The difficulties over the past year and a half of the pandemic prompted Sondheim to consider more drastic measures.

“There was simply no place to work during the COVID-19 lockdowns, and I thought it might be worthwhile to put the degree aside, move in with my partner in the Tel Aviv-area for a year, work as a courier for [food delivery app] Wolt, and then return to finish the degree,” Sondheim said, explaining that she also considered dropping out entirely.

“For students in the north [of Israel], the job options are limited. You’re either working in agriculture, working in the few restaurants in the area, or working with youth in the moshavim and kibbutzim, which is not suitable for everyone,” she continued. “It is a difficult reality to accept.”

Tour guides are one of the professions hit hardest by the pandemic, with significant drops in tourism. Sondheim worries that she will not be able to find a job in the field, which has been her dream since high school.

This is what I want to do, and I’m not willing to give it up yet,” she maintained. “Next year, I will incorporate a teaching certificate in history at the Open University so that I will always have the option to work. But I hope that by the time I finish my degree, tourism will return.”

“[We’ve had to] lower our standard of living”

“I’m quite afraid of returning to in-person studies,” said Hadas Golub, 30, from Haifa. “I’m afraid that if I have to suddenly go into quarantine from being exposed to COVID-19, I will have no way to study, or that it will hurt my grades because I would have amassed too many absences.”

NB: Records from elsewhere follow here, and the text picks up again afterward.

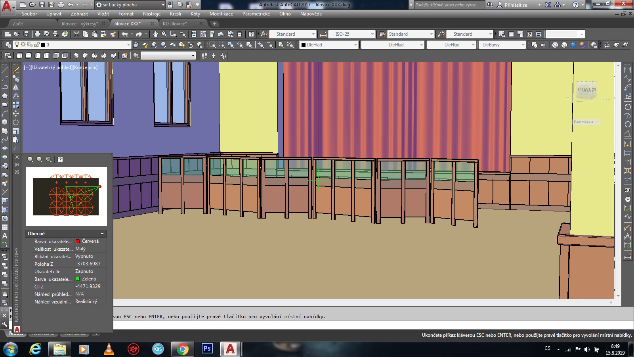Click the Přihlásit se sign-in button
The height and width of the screenshot is (357, 634).
tap(516, 5)
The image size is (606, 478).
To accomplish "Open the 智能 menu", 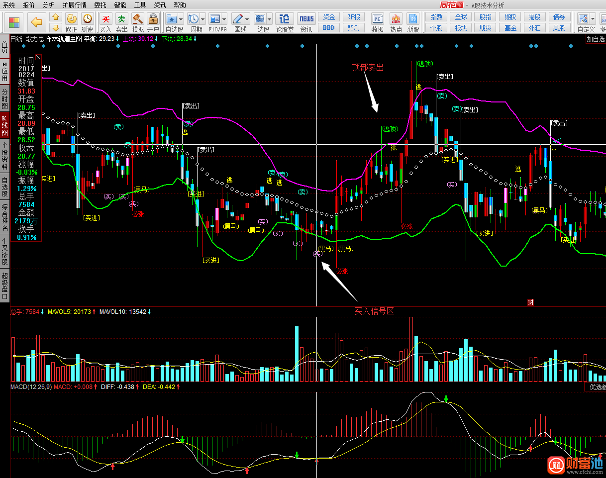I will pos(120,5).
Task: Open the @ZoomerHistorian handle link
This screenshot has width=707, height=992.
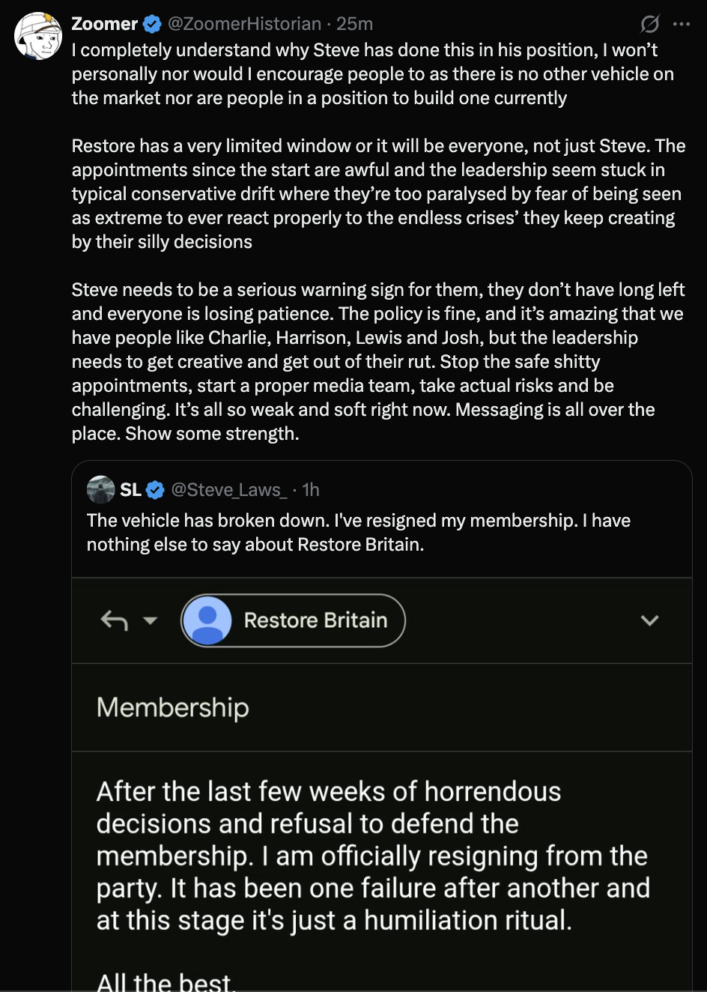Action: pyautogui.click(x=245, y=24)
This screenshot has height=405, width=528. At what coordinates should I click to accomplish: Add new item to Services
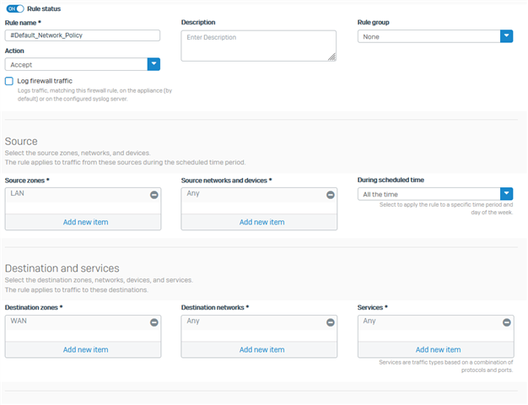(438, 350)
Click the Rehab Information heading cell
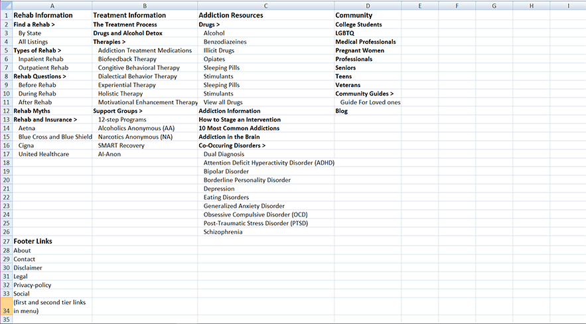586x324 pixels. point(43,15)
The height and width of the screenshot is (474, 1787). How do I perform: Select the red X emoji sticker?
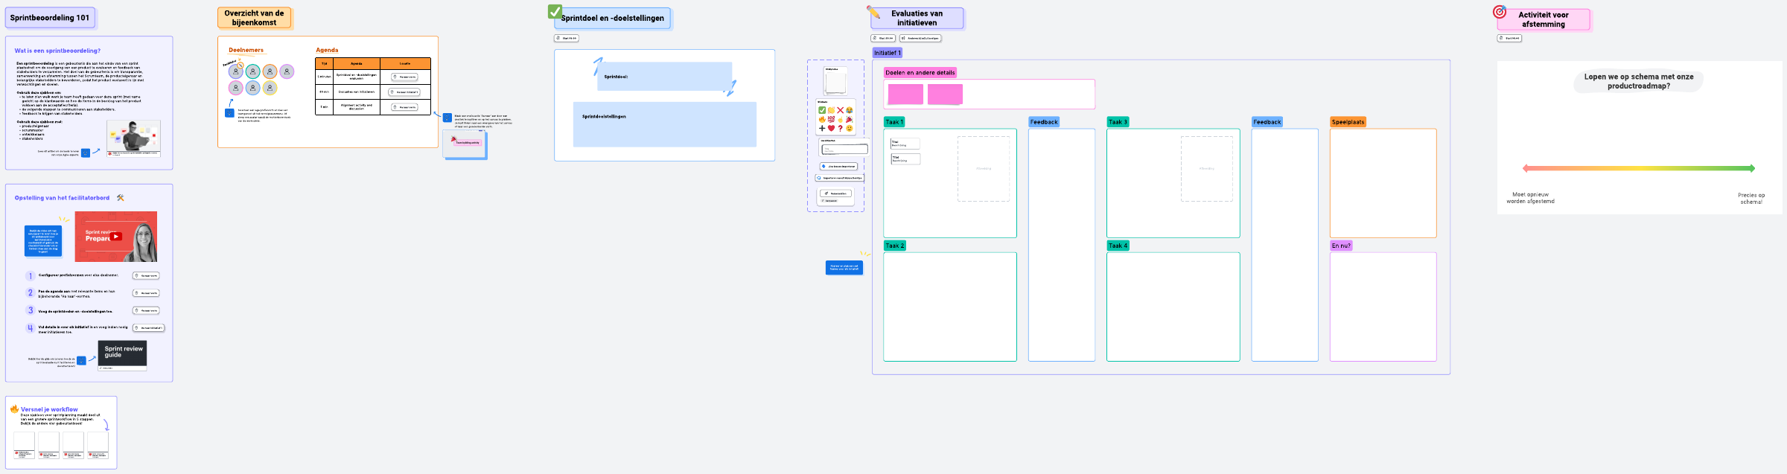click(841, 110)
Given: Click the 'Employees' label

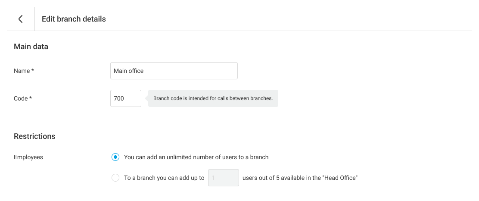Looking at the screenshot, I should [28, 157].
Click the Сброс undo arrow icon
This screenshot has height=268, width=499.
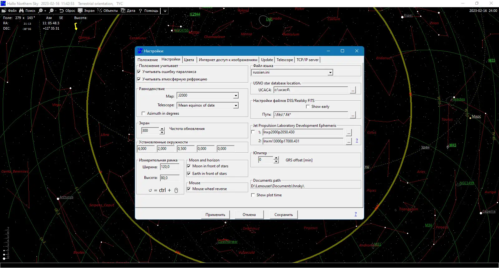(x=61, y=11)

Hadas Golub. (Photo: Vered Shahaf)
Hadas Golub. (Photo: Vered Shahaf)

Golub is pursuing a master’s degree in art therapy at Oranim College, 20 minutes east of Haifa. She says that it was very difficult for her to find a job in the previous school year, and that this year she will not work at all.

“There weren’t many options for work, and I had to find something that suited my physical limitations, where I wouldn’t be discriminated against,” she explained.

“It took me a long time to find a job, but in the end I found a part-time job coordinating community projects in the Hadar neighborhood in Haifa,” she went on. “ It gave me some breathing room financially. I was only able to work because it was my first year, and I was less busy with schoolwork.”

In terms of the coming year, Golub explained that she receives rent assistance and a disability pension from National Insurance, and her partner Hagai has already started work as a social worker. Together with help from their parents, Golub says that they “scrape by.”

“[Paying for school and living in the city] requires us to lower our standard of living. We have food of course, but we’ve had to give up on luxuries like going out to eat, to bars or buying more expensive food, even leisure activities,” she said. “Unfortunately, we also had to give up some of the complementary treatments I receive for my medical condition, which is the biggest concession.”

Golub worries she will not find a job upon completing her studies, yet she has reasons to hope.

“Today, for example,art therapy can be done over Zoom, and now there is a much greater need for treatment,” she says.